▶ GOAL: Copy word for word the part of the news transcript about the pope's visit, starting with "even respond to" and going on through "planet by his...".

▶ EXTRACT TO READ:
· · · ·
But what I was most struck about today, I don't know if you watched the mass, it was an absolutely magical day in Washington. There were thousands and thousands of people that flowed out there. And it was really quite a stunning and spectacular thing to watch.

And it was easy to sort of forget that there were around the edges a lot of this sort of political disagreements going on that had people not being so loving towards one another. But it was a very nice scene.

LEMON: Lanny, the pope also took on climate change today, and the right is already upset about that, among other positions this pope takes. Are you surprised that he was so political on day one? LANNY DAVIS, FORMER WHITE HOUSE SPECIAL COUNSEL: You know, I hate to

even respond to your question but, Don, I always do on your show. I'm not surprised that people will take this incredibly a political, inspirational person.

I'm of the Jewish faith, I've seen many popes, I've admired all of them. But this man is so inspiring that to judge him for saying what he feels in the political arena is just to do an injustice.

His positions on income disparity, on social justice, he's a man of the people, is so inspiring that it's far beyond political reaction. All I can say is he inspires me greatly. I don't care if he's a liberal or conservative. He's a great, great man and he uplifts the planet by his...


LEMON: But even Josh Earnest today said that pope was aware of the people watching and of the platform today to talk about these issues, Lanny.

DAVIS: Well, of course he's aware, but he's speaking from the soul. This is a man whose soul inspires all of us. And I really don't think it ought to be viewed in my opinion, Don, as a political statement when he talks about climate change, income disparity and immigration.

He's talking from the heart, he's not talking about political positions and he's also allowing for differences of opinion, even within his own church. He's just an amazing man.

LEMON: Mercedes, President Obama immediately thanked the pope for his support on our new beginning with Cuba. How significant is that that the pope came to United States directly from Cuba?

MERCEDES SCHLAPP, REPUBLICAN STRATEGIST: Well, what was so shocking is the fact that the pope spoke on that South Lawn of the White House about religious liberties, yet did not address the issues in Cuba, yet did not meet with the Cuban dissidents who are fighting for their freedom and are oppressed and are suffering under human rights under the regime of Fidel Castro.

That is a missed opportunity and very disappointing for the Cuban community here in the United States. And again, it's very unfortunate. So, to talk about the diplomatic relations with Cuba and avoid really addressing the suppression that time Cuban freedom fighters experiencing Cuba where many of those people were expelled, they weren't even allowed to attend the papal mass. Again, very disappointing.

LEMON: Mark, I want to talk about who is in attendance today. Jeb Bush was at the mass. And here is what Jeb Bush tweeted. He said, "At Columba Bush and this is why we are incredibly blessed to celebrate mass with the Pontiff -- and with Pontiff, and so many fellow Americans today."
· · · ·
▶ SUPPLIED DATA:
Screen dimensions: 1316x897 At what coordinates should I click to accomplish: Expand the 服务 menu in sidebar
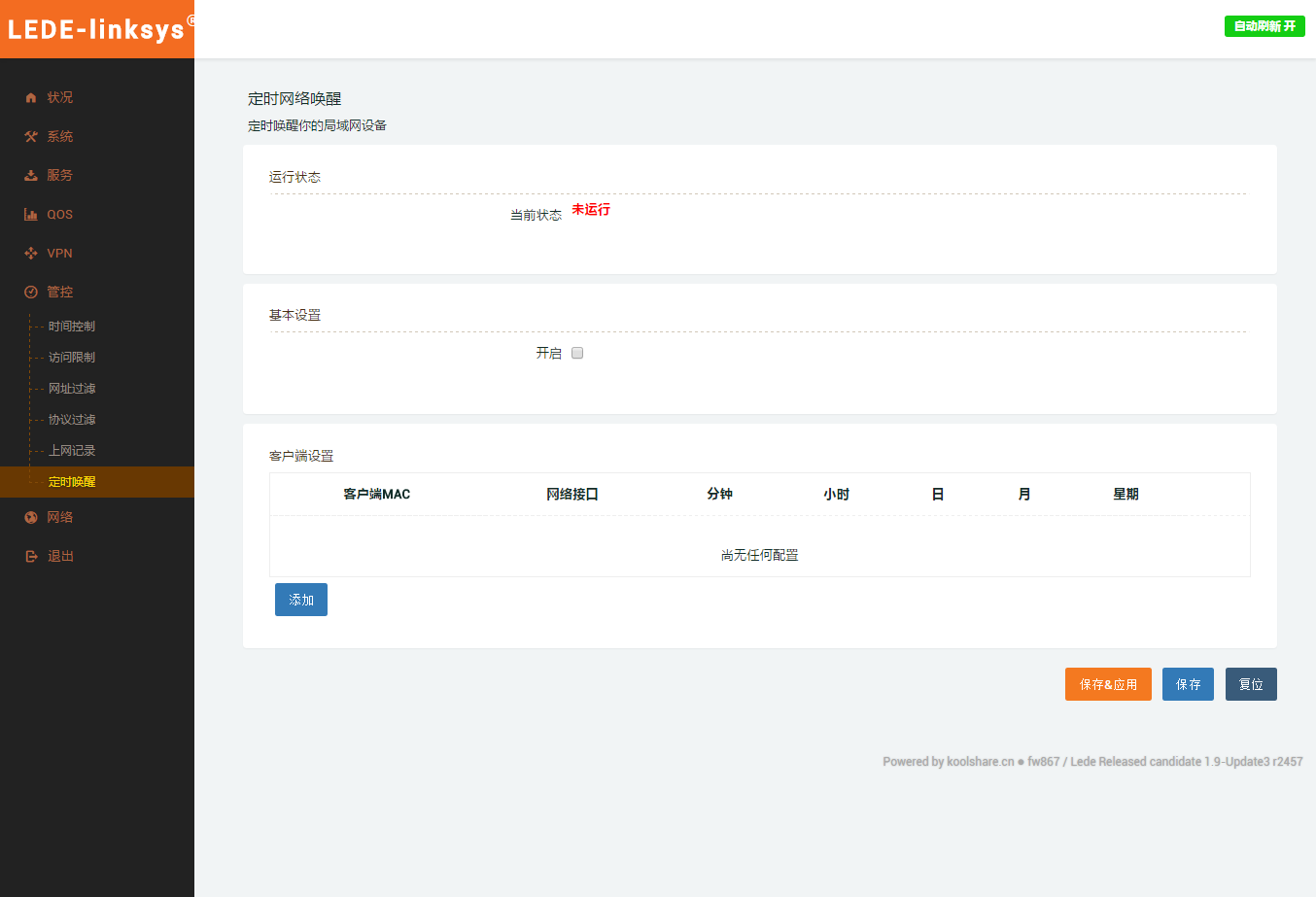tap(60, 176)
· · · ·
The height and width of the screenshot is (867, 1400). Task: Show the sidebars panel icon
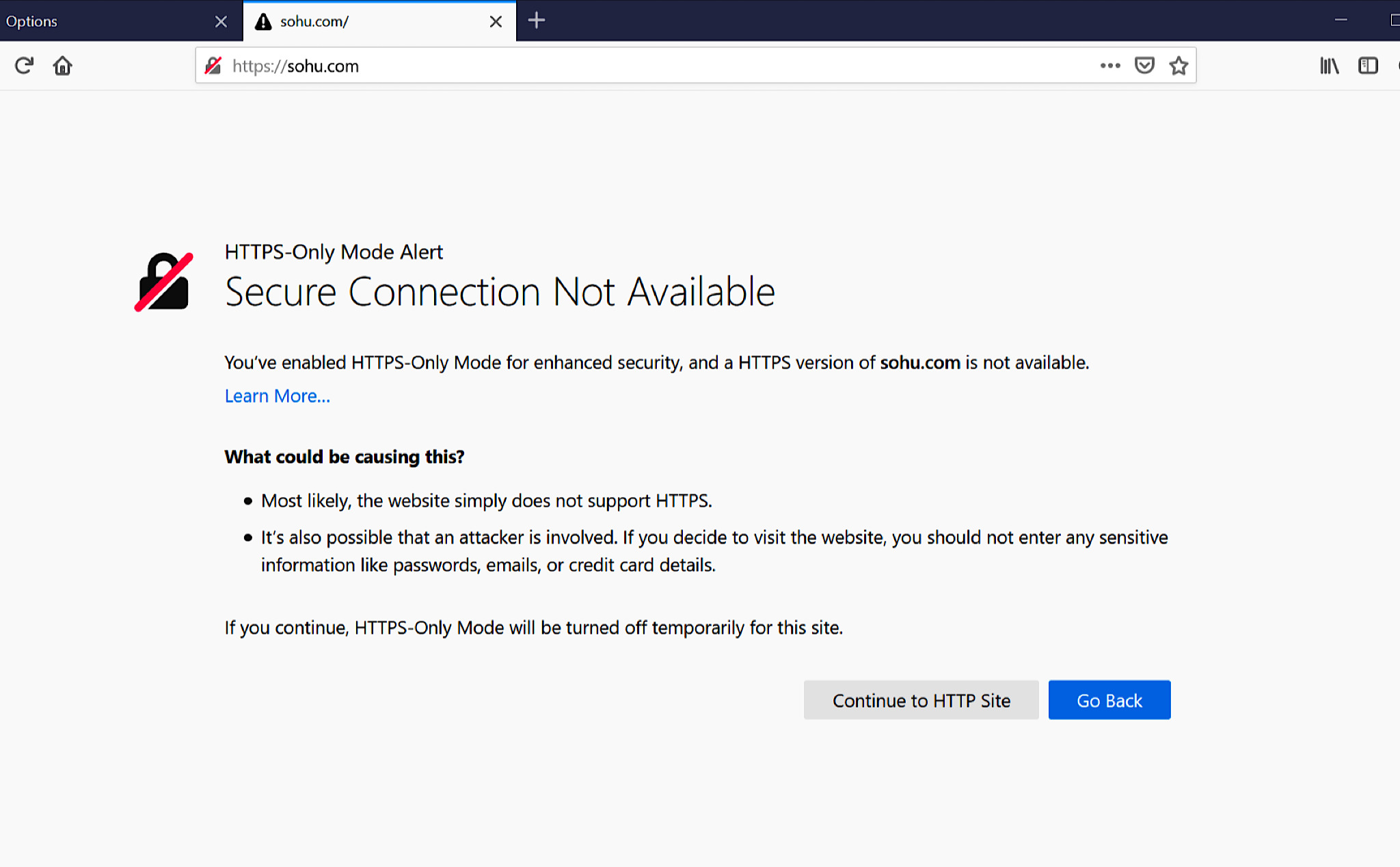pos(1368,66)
· · · ·
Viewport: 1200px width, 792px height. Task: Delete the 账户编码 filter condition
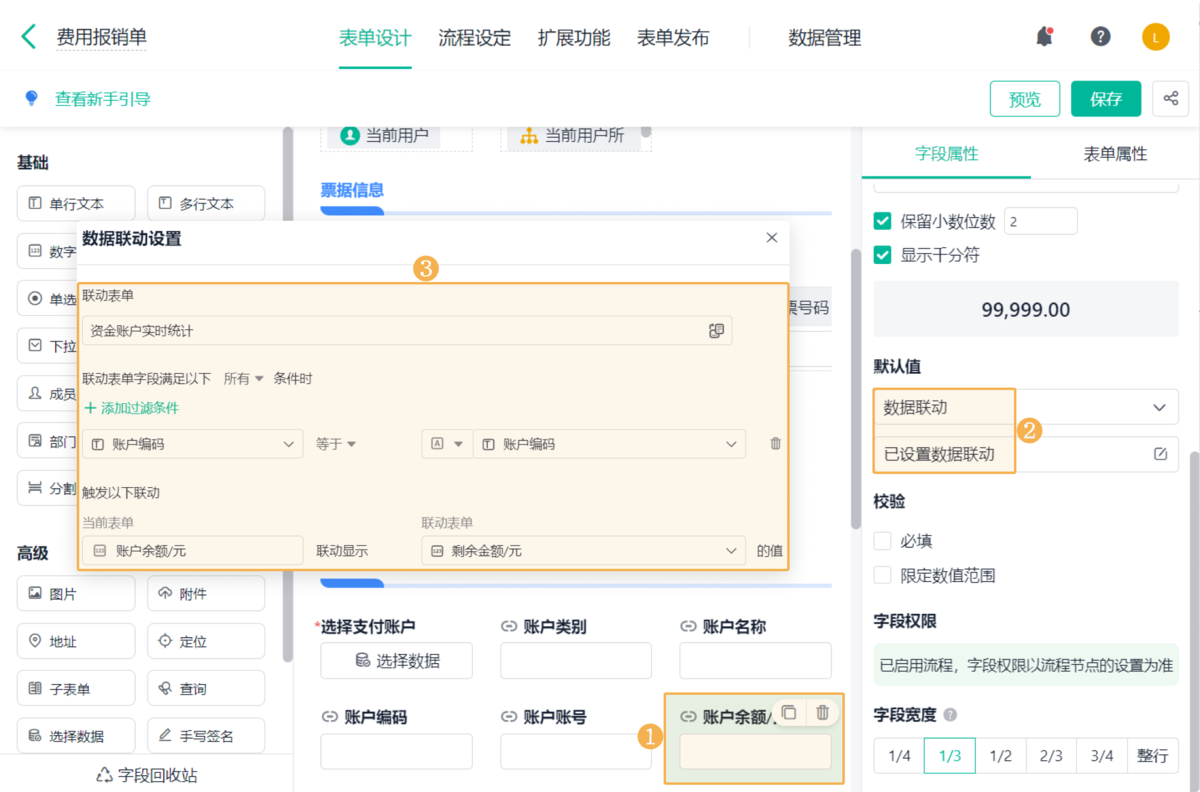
· · · ·
▶ FINISHED TASK:
even respond to your question but, Don, I always do on your show. I'm not surprised that people will take this incredibly a political, inspirational person.

I'm of the Jewish faith, I've seen many popes, I've admired all of them. But this man is so inspiring that to judge him for saying what he feels in the political arena is just to do an injustice.

His positions on income disparity, on social justice, he's a man of the people, is so inspiring that it's far beyond political reaction. All I can say is he inspires me greatly. I don't care if he's a liberal or conservative. He's a great, great man and he uplifts the planet by his...